The answer should be one number only, namely how many lines of the records hold the word "light".

* **Exercise materials**:
• • • • • • •

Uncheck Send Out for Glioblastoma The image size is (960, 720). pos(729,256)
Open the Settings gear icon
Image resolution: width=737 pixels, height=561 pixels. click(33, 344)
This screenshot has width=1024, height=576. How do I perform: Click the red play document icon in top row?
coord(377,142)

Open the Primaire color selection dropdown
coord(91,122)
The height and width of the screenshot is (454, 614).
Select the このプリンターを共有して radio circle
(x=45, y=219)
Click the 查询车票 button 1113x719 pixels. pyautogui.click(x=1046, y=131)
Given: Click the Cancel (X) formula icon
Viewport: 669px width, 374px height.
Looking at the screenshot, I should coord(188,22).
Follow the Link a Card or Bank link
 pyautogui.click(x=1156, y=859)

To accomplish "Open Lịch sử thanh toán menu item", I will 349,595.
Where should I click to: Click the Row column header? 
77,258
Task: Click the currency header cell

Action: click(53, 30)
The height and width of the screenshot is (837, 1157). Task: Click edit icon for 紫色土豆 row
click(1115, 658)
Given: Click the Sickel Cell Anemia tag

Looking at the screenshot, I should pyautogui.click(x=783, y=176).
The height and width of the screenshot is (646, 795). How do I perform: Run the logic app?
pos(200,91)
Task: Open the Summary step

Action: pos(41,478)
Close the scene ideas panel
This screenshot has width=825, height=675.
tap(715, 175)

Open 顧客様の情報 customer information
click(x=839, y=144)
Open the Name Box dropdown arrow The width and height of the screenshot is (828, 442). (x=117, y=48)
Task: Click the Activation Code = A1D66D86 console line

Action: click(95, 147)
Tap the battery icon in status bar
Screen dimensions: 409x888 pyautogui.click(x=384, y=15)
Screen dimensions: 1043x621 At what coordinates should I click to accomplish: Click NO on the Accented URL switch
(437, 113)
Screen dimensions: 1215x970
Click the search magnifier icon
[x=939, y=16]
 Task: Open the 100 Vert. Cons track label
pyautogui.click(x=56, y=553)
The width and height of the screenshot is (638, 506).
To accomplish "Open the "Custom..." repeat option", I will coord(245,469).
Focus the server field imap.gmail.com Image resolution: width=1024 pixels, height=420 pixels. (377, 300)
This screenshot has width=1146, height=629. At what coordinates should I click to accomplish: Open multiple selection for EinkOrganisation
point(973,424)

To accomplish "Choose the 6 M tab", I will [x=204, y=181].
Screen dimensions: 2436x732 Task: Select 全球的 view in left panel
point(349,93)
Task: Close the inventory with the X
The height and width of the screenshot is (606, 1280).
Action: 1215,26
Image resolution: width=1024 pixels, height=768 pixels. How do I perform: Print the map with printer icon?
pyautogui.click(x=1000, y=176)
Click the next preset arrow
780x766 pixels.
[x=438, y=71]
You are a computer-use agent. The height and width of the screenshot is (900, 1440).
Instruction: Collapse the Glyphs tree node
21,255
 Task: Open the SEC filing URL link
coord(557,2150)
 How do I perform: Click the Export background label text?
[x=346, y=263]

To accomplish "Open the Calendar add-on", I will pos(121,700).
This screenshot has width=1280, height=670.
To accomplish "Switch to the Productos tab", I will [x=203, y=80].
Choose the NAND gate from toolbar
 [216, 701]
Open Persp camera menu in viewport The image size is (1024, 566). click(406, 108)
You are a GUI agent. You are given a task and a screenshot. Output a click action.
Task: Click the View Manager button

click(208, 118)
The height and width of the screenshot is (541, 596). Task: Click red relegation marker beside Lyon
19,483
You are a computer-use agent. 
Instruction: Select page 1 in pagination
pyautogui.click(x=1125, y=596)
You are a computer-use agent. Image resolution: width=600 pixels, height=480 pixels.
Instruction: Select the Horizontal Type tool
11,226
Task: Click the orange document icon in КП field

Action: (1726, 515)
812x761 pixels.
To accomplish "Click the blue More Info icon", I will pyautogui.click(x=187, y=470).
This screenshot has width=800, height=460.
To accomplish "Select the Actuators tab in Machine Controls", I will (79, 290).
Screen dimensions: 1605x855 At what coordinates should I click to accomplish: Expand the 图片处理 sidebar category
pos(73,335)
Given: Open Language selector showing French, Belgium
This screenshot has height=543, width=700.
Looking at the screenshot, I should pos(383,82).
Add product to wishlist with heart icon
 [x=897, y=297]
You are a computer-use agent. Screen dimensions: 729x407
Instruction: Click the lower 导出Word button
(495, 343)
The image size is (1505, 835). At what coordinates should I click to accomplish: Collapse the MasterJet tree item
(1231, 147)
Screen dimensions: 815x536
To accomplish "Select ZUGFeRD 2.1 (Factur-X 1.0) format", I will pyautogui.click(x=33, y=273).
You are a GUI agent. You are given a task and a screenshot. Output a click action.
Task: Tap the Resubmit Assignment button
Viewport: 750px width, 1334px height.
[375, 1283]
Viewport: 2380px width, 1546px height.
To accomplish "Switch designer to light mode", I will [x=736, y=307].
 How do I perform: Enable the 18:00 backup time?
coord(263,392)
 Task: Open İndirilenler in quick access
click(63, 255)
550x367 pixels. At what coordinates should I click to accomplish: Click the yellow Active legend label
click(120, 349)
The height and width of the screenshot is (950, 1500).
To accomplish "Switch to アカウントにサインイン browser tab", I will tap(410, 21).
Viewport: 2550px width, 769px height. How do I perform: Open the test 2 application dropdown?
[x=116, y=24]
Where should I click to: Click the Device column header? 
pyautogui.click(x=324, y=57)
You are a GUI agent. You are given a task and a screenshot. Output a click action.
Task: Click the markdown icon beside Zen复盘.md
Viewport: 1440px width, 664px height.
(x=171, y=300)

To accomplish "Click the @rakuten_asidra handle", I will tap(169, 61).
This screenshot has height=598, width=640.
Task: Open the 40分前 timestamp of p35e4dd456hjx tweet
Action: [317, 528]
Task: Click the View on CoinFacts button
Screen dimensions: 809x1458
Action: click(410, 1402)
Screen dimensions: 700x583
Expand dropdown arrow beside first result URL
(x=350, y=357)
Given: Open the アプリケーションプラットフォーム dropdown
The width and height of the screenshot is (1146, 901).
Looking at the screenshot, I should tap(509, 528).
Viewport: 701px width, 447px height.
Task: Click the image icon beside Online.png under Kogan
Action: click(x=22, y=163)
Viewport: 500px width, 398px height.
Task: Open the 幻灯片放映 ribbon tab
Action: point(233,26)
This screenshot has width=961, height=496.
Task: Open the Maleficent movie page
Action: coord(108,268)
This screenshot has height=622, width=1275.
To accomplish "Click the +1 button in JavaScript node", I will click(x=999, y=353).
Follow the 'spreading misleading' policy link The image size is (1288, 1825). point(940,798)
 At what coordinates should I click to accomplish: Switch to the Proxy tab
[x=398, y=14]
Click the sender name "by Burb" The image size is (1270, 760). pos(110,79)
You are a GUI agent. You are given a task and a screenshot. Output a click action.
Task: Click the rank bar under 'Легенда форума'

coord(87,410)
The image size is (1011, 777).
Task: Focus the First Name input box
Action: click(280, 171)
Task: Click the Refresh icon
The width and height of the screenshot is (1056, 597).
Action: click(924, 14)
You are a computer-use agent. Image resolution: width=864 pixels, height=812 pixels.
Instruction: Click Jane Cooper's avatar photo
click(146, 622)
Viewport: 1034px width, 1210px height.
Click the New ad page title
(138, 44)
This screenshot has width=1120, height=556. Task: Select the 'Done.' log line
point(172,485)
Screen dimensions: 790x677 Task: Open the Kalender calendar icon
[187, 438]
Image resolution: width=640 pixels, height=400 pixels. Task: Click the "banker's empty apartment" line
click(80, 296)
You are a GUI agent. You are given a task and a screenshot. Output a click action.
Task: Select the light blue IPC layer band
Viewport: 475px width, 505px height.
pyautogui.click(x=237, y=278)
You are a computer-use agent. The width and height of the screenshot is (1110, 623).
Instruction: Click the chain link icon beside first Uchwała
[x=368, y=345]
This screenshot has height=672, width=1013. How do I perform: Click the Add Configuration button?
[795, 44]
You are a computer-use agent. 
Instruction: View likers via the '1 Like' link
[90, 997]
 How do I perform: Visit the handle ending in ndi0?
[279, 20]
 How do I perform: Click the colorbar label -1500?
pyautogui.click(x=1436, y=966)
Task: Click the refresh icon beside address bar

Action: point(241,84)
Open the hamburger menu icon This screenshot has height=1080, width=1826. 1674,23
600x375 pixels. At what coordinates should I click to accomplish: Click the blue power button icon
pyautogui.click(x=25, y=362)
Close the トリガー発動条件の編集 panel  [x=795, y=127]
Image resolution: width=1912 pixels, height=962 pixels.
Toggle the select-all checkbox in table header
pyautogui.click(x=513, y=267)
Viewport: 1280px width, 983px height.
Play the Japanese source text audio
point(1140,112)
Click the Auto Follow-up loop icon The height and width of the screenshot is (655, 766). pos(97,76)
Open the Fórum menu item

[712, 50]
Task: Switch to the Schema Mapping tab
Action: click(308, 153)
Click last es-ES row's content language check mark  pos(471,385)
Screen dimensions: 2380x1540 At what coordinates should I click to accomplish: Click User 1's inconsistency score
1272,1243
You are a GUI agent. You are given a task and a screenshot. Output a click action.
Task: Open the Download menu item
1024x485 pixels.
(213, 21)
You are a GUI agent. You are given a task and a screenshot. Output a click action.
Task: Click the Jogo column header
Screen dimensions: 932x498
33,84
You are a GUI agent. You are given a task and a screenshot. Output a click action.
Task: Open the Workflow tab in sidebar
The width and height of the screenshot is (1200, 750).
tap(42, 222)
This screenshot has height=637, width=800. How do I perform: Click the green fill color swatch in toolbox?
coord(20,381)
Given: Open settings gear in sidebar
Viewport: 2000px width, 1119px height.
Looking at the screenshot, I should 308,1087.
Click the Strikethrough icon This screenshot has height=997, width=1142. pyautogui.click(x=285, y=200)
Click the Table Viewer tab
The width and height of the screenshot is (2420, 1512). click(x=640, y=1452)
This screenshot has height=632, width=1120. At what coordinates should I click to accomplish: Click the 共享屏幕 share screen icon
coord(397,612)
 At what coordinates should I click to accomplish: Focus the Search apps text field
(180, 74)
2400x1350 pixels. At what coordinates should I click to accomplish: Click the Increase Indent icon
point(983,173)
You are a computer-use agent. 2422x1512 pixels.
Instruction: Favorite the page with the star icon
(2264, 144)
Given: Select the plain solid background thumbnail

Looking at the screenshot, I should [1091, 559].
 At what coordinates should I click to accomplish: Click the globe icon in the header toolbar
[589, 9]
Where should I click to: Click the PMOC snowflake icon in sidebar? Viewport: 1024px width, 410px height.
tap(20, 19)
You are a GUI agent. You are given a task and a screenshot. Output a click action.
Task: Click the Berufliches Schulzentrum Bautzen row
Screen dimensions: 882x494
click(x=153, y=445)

• • • • • • •

* **Answer to this exercise**:
2